What’s the role of a health care power of attorney?

It is easier to plan our day than to make decisions around how the end of our lives will be spent. On one level, it is common to consider estate planning from the viewpoint of passing away. However, a living will that name a personal representative as power of attorney can help to make healthcare decisions if faced with long-term and end-of-life care. Unlike other types of wills, a living will decide what happens to us while alive yet unable to make decisions on our own.

The power of attorney for healthcare is a person who has been chosen to make medical decisions on your behalf. Healthcare directives, such as do not resuscitate (DNR) orders, can never be contradicted by a power of attorney.

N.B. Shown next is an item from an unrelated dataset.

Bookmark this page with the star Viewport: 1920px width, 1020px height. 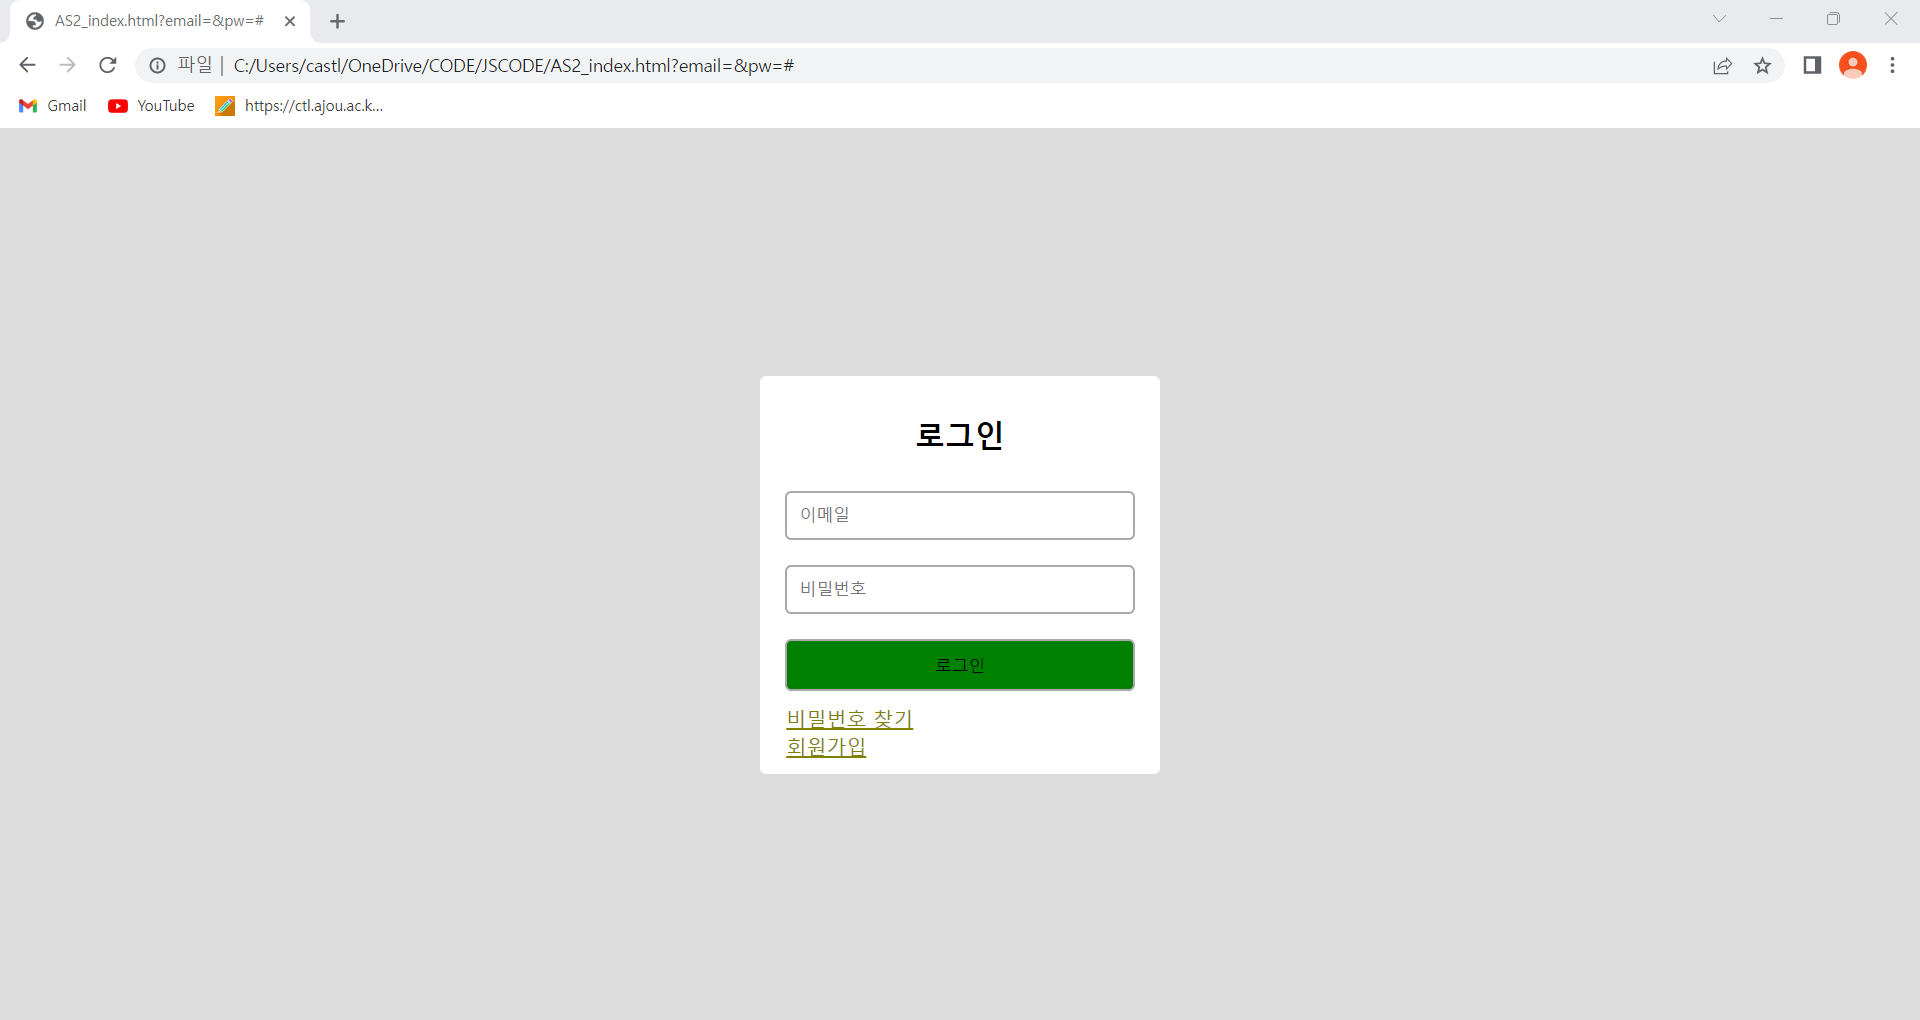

6 rights of a medical power of attorney

There are certain things that a medical power of attorney can do. The following are seven rights that are typically given to power of attorneys:

  • Consent or deny medical treatment: The medical POA makes these decisions as long as they are in harmony with the patient’s living will.
  • Access to medical records: Medical privacy is protected and the medical POA can grant or deny requests to medical records.
  • Visitation: Who is allowed to visit is controlled by the person holding the patient’s medical power of attorney.
  • Choosing facilities: Which medical facilities are used, including nursing homes, are decided by the power of attorney.
  • Selecting medical personnel: Which doctors, physicians, specialists and therapists see the patient can be chosen by the medical POA.
  • Deciding on organ donation: Decisions about end-of-life events, such as organ donation, can be made by the POA unless the deceased left specific instructions.

As previously mentioned, the power of attorney can not make decisions that are contrary to a living will or medical directive. They can, however, act as the patient’s representative in court if legal action is necessary over the patient’s care.

Be sure to take a comprehensive approach to your estate planning that includes long-term care and end-of-life medical decisions. This includes making sure that you have a power of attorney in place.